Brain-melting, intergalactic extreme electronics from Zeni Geva mastermind KK Null and newer Spanish noise outfit Scumearth, courtesy of the fine noise-curators at Phage Tapes...
KK Null's twenty-minute "Plutonium 2011" is first, opening the disc with his patented brand of extreme cosmic electronic chaos. Starbursts of swarming high-frequency glitch and distorted feedback waves shower over the first few minutes of the track, but then a pulsating rhythmic beat appears, sputtering and throbbing beneath an increasingly frenzied tapestry of manipulated vocal noises, brutal blown-out glitch-noise, and laserblast effects. As it progresses, the rhythm evolves into something slightly more akin to a super-distorted drum n' bass loop, but buried under a ton of noise and effects. It breaks off into sparser sections where the rhythmic loop disappears and you're assaulted with harsh, psychedelic electronics, but it keeps finding it's way back to the more violent rhythms over the entire track. Not unlike some of his other recent works (there are definitely similarities between this and his Neurot album Oxygen Flash), this comes off like an exercise in brutal, noise-irradiated jungle mutated almost beyond recognition.
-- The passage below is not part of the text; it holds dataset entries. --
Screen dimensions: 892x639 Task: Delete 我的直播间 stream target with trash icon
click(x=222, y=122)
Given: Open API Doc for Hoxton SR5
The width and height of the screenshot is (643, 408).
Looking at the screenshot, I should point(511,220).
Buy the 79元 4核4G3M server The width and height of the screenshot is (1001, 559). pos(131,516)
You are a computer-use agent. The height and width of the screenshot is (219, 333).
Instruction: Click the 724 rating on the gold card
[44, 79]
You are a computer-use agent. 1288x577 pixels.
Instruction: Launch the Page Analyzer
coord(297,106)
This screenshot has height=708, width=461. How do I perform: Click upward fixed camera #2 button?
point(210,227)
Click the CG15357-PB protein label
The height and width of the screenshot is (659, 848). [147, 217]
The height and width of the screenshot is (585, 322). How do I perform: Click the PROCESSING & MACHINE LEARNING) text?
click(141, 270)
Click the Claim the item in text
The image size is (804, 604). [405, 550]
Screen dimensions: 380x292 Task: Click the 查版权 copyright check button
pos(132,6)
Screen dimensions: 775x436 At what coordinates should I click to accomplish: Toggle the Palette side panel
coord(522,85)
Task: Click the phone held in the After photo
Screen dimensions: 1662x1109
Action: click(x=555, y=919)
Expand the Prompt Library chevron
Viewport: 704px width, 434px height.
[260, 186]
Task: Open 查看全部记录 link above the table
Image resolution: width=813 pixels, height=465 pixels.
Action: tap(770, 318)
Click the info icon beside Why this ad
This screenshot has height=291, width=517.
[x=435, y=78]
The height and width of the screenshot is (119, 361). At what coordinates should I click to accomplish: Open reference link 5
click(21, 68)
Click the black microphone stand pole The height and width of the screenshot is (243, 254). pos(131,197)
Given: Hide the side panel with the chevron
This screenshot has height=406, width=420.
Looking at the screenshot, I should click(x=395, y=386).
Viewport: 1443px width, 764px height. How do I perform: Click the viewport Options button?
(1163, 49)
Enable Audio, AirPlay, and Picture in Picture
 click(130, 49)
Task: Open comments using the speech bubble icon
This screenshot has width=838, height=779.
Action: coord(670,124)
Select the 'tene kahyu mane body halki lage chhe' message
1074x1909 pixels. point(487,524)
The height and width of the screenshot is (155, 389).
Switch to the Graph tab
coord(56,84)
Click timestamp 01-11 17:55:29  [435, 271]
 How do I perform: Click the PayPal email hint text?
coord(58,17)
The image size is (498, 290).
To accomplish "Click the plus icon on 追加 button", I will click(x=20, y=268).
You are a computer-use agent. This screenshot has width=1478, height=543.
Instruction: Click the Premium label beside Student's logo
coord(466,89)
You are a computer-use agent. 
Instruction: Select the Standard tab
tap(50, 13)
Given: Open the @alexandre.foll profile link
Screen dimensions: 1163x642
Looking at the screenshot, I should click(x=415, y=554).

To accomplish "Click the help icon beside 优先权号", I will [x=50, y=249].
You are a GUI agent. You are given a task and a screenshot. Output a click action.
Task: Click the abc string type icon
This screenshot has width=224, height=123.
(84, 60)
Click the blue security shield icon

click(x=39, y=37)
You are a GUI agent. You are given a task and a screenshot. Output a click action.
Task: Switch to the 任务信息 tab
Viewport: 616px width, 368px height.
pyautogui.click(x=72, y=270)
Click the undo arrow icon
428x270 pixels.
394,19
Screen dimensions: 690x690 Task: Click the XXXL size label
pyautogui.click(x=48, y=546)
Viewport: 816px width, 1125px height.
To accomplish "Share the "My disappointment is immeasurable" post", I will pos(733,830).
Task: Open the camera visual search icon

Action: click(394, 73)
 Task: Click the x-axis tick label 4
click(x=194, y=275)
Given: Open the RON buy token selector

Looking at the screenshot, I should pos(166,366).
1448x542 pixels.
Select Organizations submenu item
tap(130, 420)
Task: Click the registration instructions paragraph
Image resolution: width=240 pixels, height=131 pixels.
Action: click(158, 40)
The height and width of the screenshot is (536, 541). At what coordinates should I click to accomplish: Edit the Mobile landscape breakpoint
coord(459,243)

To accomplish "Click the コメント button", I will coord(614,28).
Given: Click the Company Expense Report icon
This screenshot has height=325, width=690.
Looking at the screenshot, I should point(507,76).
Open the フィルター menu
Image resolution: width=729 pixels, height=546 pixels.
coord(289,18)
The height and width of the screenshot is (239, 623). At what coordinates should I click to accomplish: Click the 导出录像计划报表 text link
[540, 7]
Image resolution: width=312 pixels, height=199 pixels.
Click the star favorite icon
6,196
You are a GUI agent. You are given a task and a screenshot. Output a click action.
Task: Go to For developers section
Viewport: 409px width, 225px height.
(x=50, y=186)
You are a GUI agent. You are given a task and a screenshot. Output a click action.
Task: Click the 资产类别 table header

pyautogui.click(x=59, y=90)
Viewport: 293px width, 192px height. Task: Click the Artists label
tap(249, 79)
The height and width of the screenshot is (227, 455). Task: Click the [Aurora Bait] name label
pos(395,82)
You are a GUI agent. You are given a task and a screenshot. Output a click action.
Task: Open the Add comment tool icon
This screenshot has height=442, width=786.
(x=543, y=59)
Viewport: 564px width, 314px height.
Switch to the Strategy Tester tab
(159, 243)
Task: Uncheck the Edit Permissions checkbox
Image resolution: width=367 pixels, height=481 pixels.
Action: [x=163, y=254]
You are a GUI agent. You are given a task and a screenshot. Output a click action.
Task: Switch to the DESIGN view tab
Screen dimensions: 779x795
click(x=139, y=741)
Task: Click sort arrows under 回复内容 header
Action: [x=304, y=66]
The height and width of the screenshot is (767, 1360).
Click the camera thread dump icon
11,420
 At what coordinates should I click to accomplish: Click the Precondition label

Like KK Null, the Spanish project Scumearth also uses electronic gliitch as one the key building blocks to their apocalyptic soundscapes, but the three tracks that are presented here have little to no rhythmic drive, instead focusing on contrasting controlled blasts of ferocious extreme digital filth with stretches of abyssal black ambience. The track titles all evoke visions of modernized warfare ("Search & Destroy", "Obsolete Signal Technology", "Kevlar Armoured") and intersperse sampled military transmissions with the eruptions of electronic violence and walls of black static to create an unsettling, extremely hostile atmosphere.
When the two artists finally come together for the collaborative track "Time-Quake" at the end of the disc, you can't really pick their sounds apart. Each musician pummels the track with an assortment of throbbing synth noise, jittery machine rhythms, and crazed atonal melodies for the first half, but then it transforms into a series of hyper-abstract drones and crackling granular glitch that finishes the track.
This blast of brutal electronics comes in a screen-printed arigato case, limited to 250 copies.